Please select Project->Create New->Application and from the dialog that opens, choose the "Standard VO Mdi" template. Compile and run it, then in the app that opens, select File->Open and choose a dbf file. If the dbf has VFP specific fields, you will need to change the code in Start.prg, from RddSetDefault( "DBFNTX" ) to RddSetDefault( "DBFVFP" )

This creates a very basic dbf standard viewer app which uses the libraries from Visual Objects. Databinding works automatically, it is implemented in those libraries. For FoxPro, there will be a similar solution in the future, which will be using libraries that emulate FoxPro's behavior, instead of that of VO's.
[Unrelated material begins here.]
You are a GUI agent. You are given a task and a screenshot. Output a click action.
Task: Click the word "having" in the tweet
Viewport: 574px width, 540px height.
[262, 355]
Then of course, you can also use Window forms, or WPF, which have their own sophisticated data binding systems, but I think this is not what you are interested it, what you need is a VF-like solution that will come in the future.
Chris Pyrgas

XSharp Development Team test
chris(at)xsharp.eu
FoxProMatt

Sample Form Bound to .DBF fields

Post by FoxProMatt »

Chris - Early on after I discovered XSharp, I began experimenting with replicating the VFP UI forms and custom user controls in WinForms. I immediately saw that the VFP nested controls model (multiple UI controls in Containers, with inheritance and further customization once dropped onto an actual Form), was basically impossible to develop in Winforms. It is very rigid, and doesn't even come close to what VFP allows. I basically quit that UI exploration because I saw the gap was far too wide, at least for my little skill set.

I made videos to demonstrate the shortcomings I was running in to, I think you may have see them.

I think XSharp team has demonstrated that can handle a huge percent of the VFP language stuff, but the UI piece remains a big mystery.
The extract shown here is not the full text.